### Action item
Please restate each line of the material word for word and omit any pictures.

### Dataset entries
────
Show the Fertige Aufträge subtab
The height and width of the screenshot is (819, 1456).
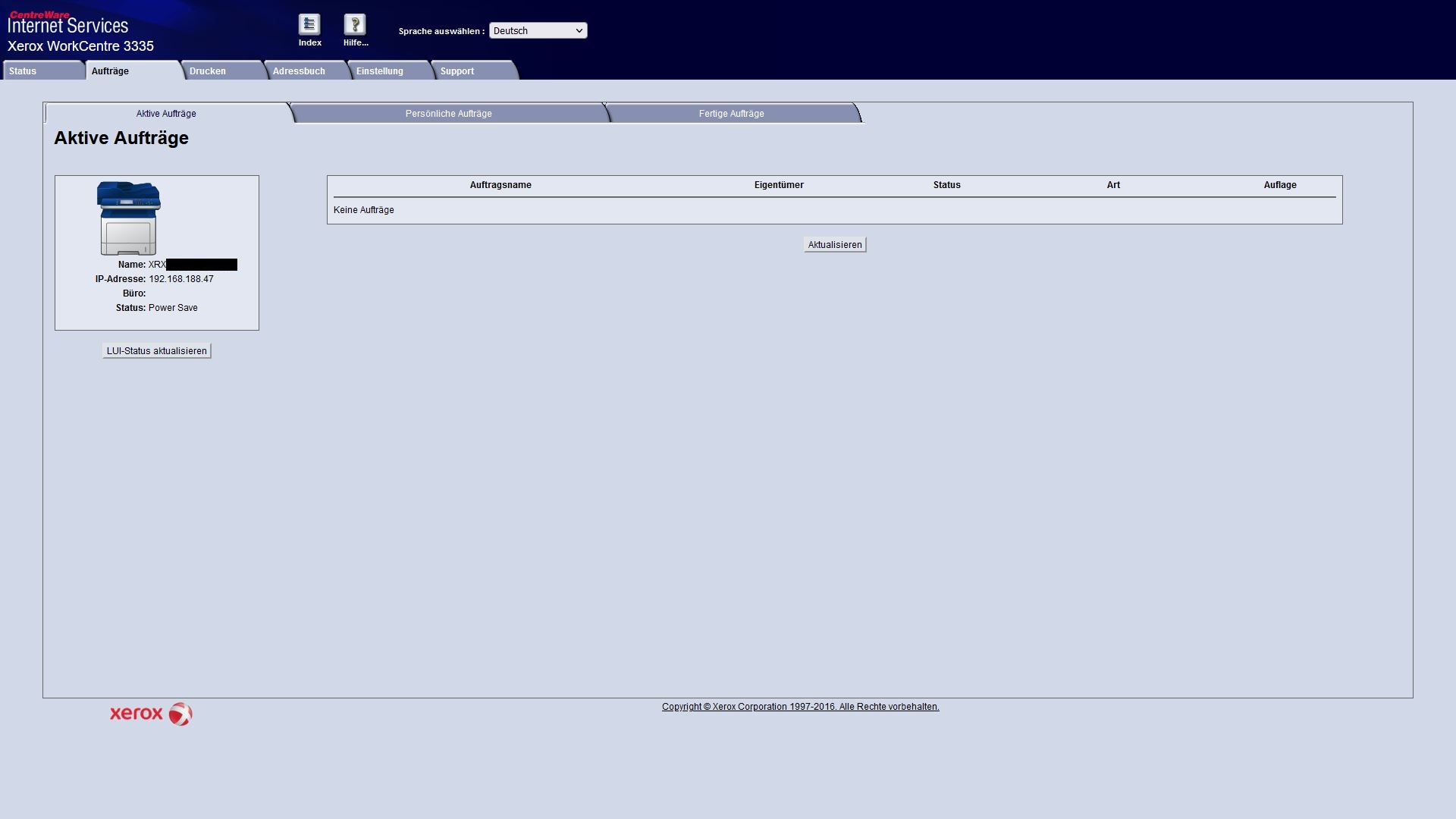click(x=731, y=114)
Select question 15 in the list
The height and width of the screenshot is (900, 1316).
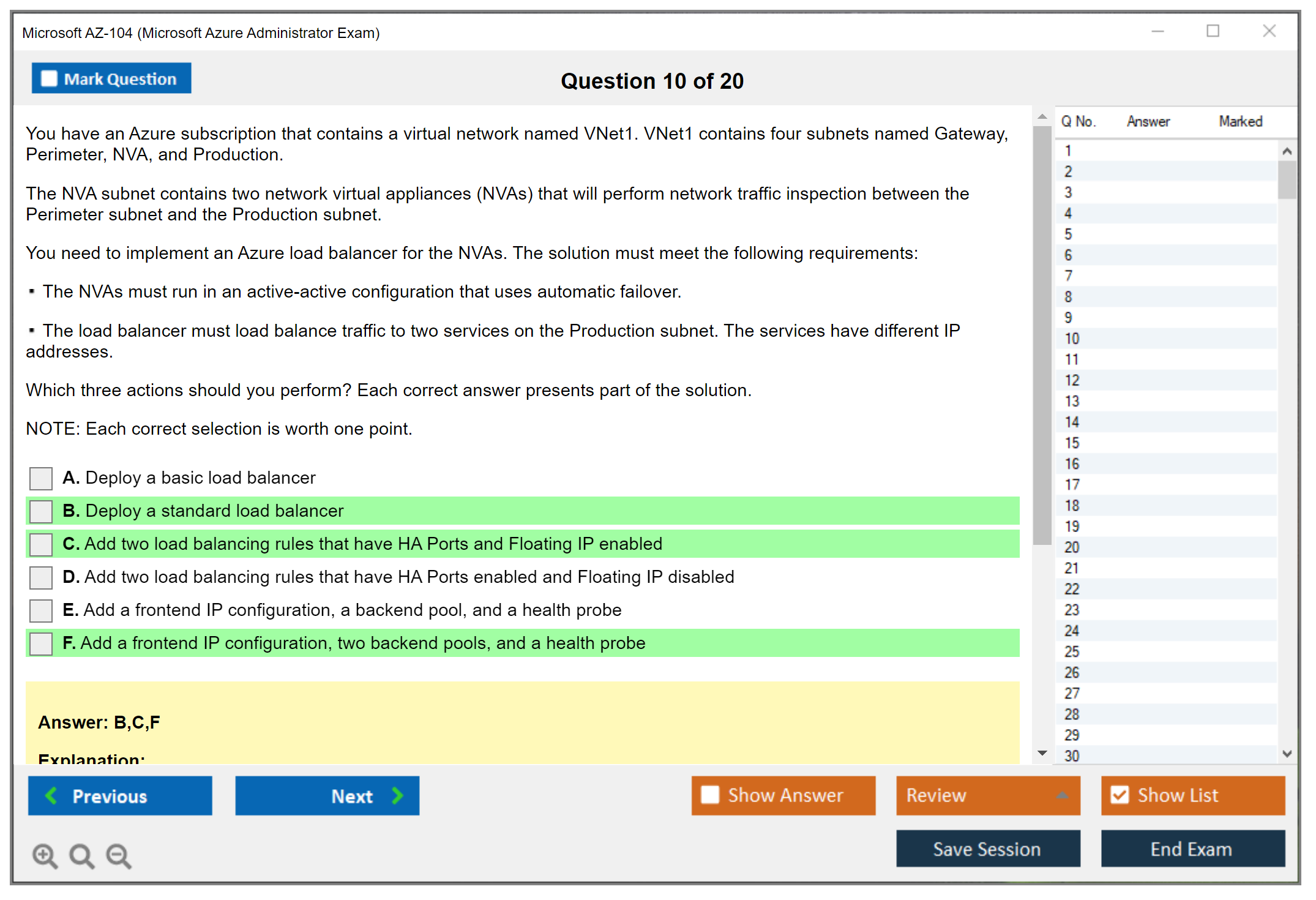tap(1072, 443)

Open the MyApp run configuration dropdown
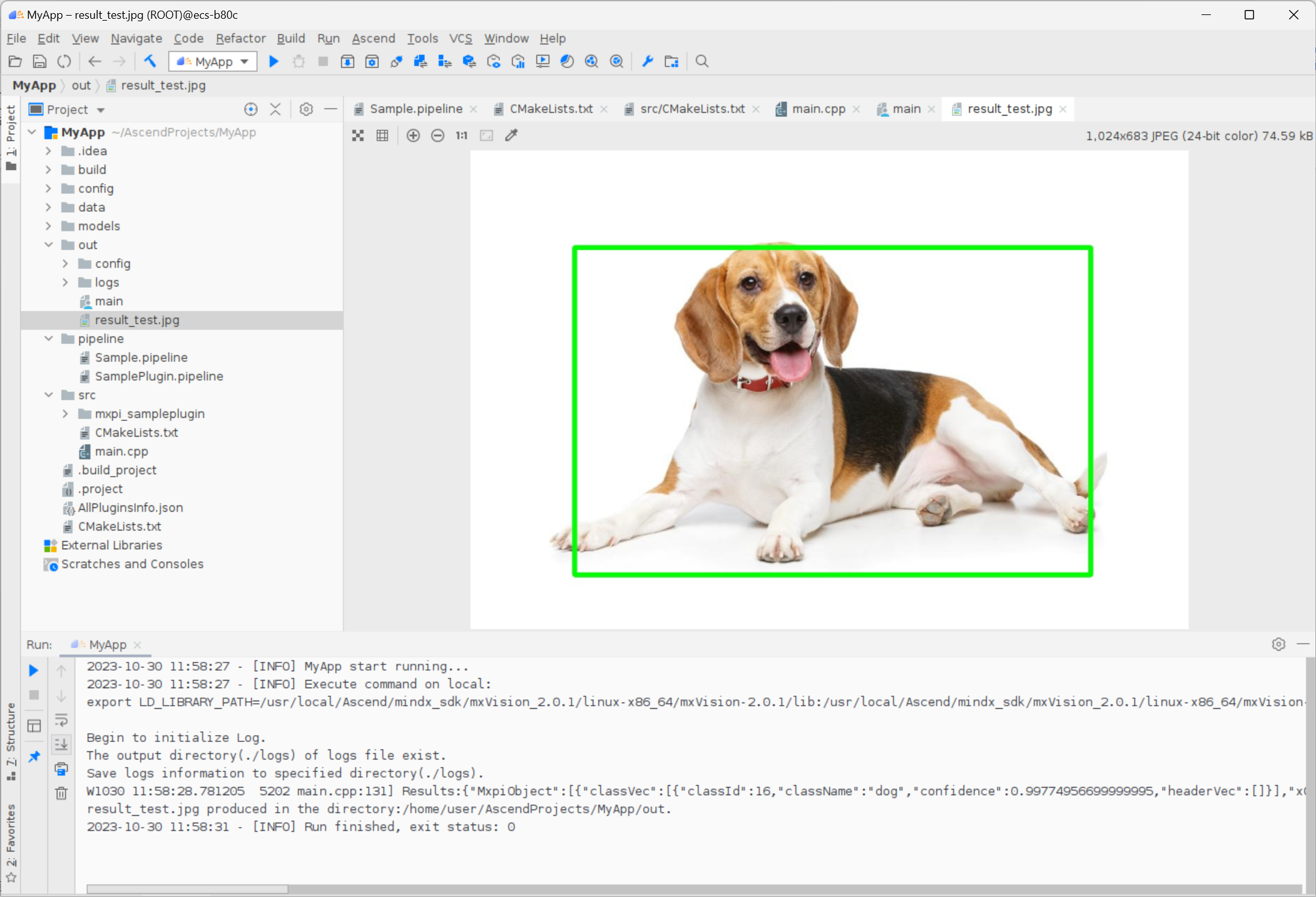tap(213, 61)
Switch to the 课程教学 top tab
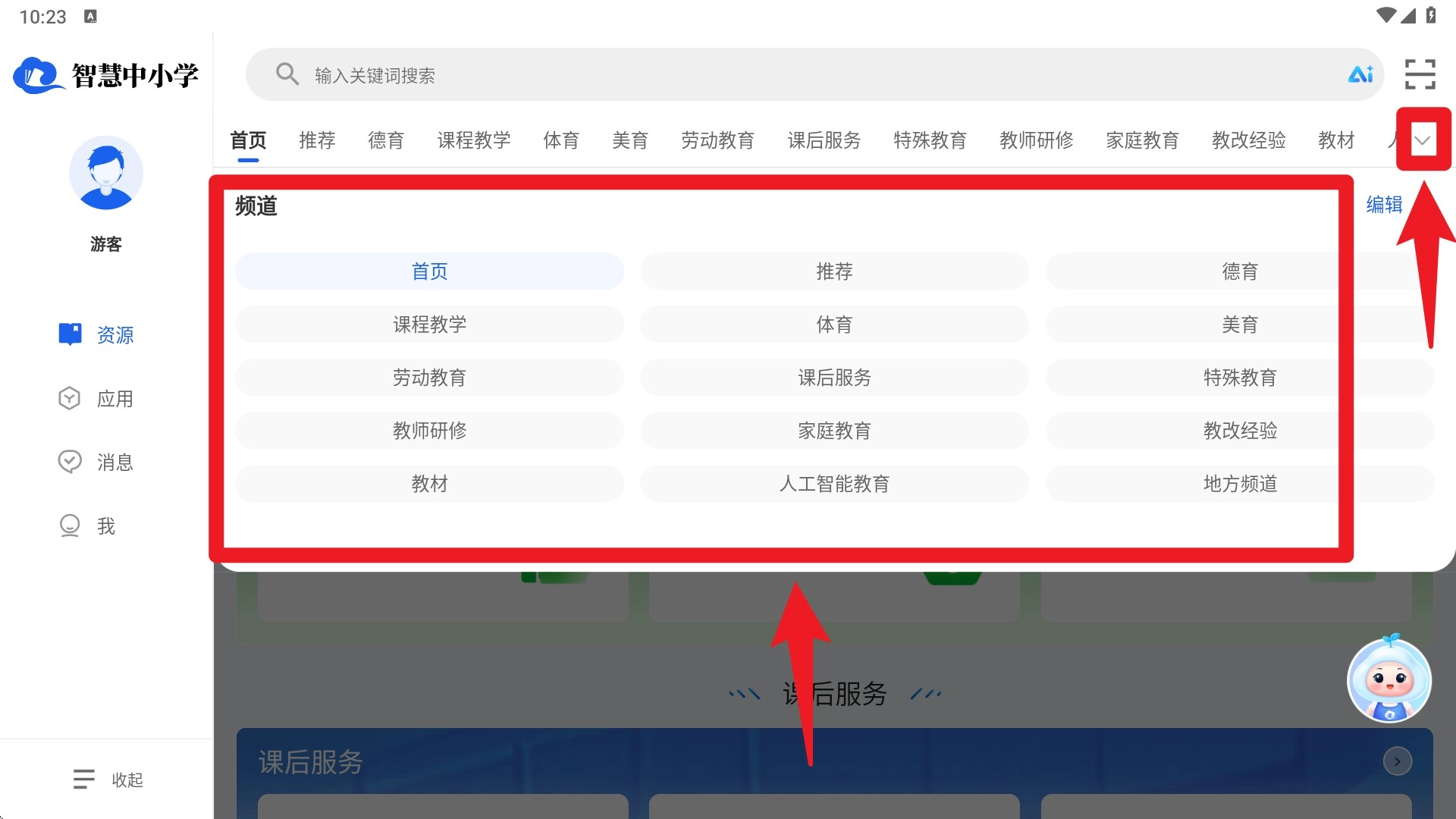 point(474,140)
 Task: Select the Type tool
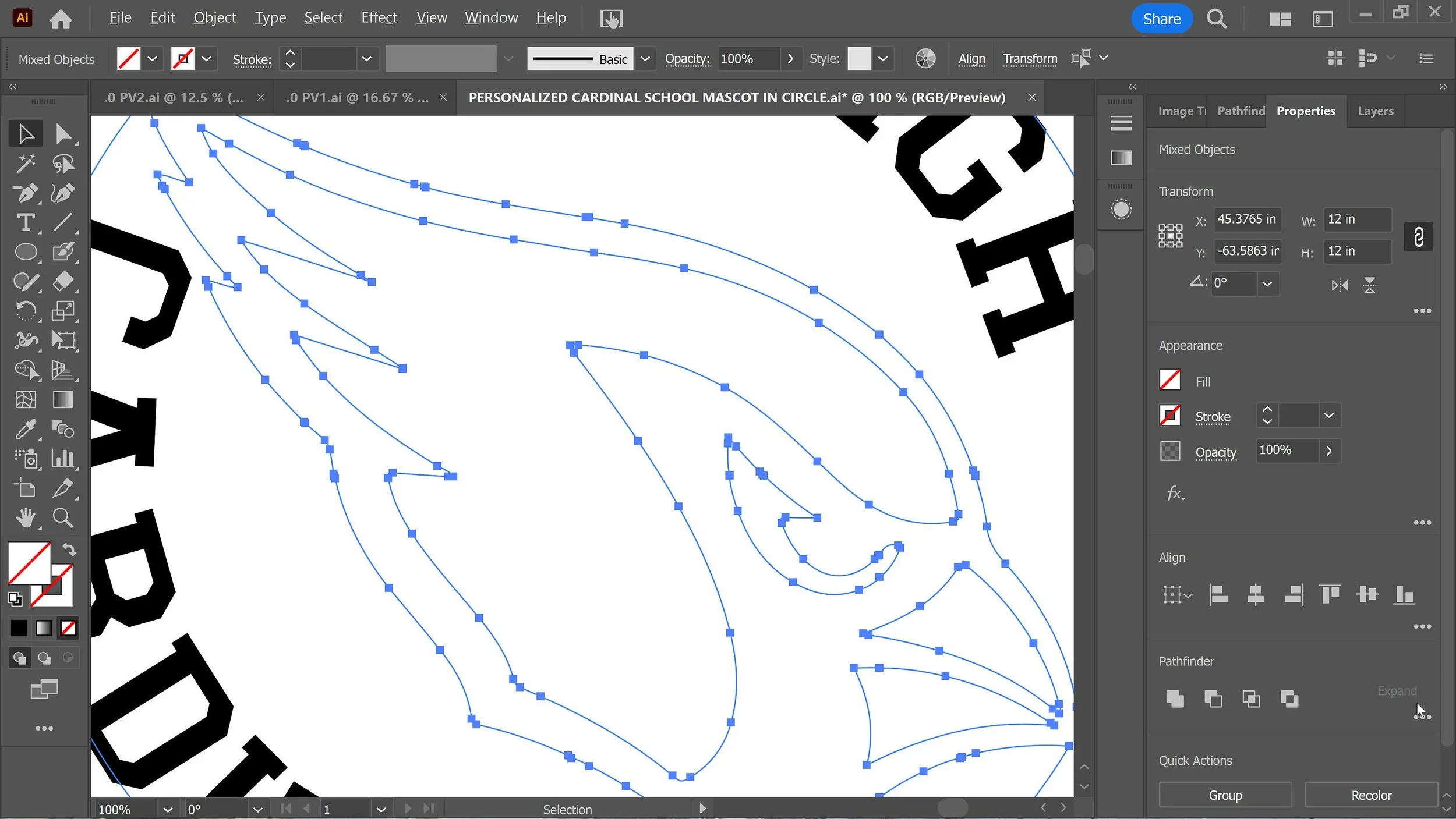25,222
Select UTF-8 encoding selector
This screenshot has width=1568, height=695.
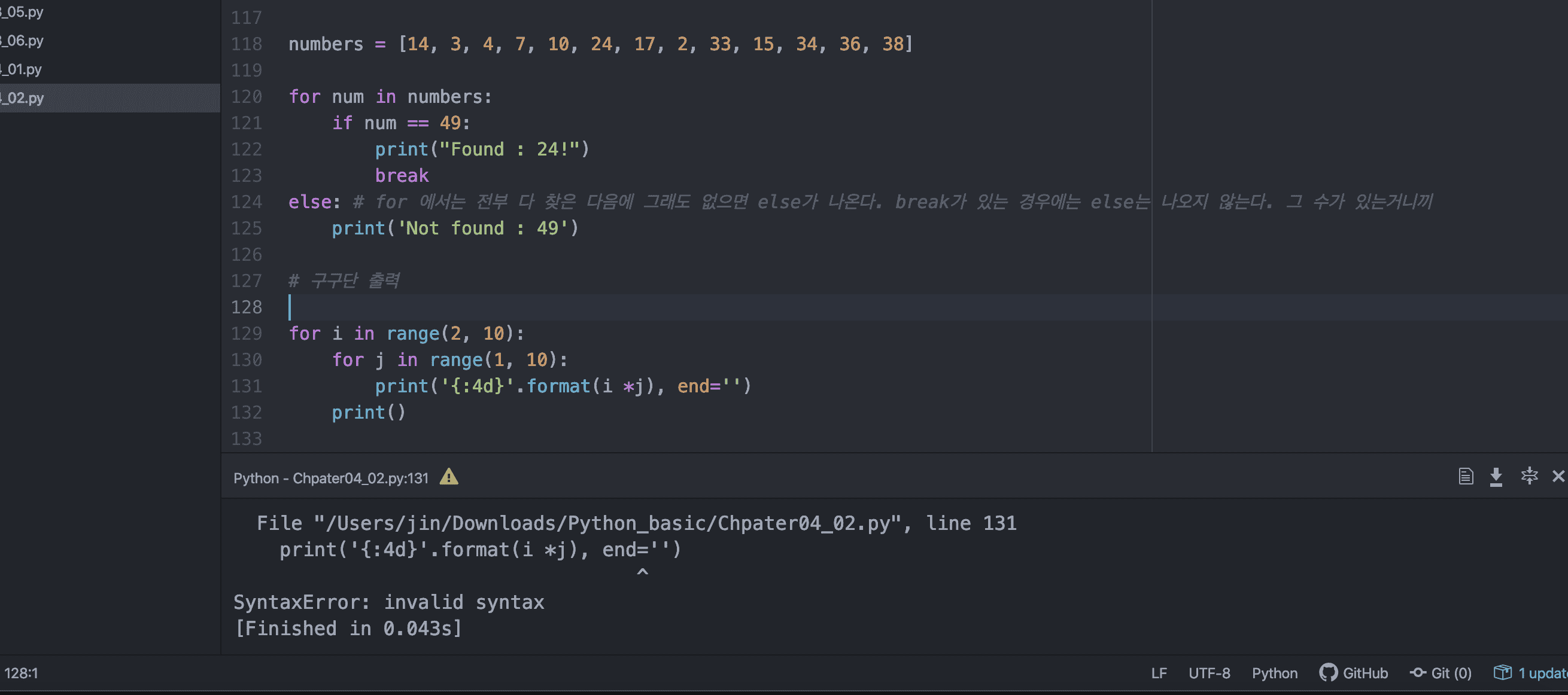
────
### Reply to the exercise
Show the Fertige Aufträge subtab
The height and width of the screenshot is (819, 1456).
click(x=731, y=114)
Select question 15 in the list
The height and width of the screenshot is (900, 1316).
tap(1072, 443)

Open the MyApp run configuration dropdown
tap(213, 61)
Switch to the 课程教学 top tab
 point(474,140)
 Task: Select the Type tool
25,222
Select UTF-8 encoding selector
This screenshot has width=1568, height=695.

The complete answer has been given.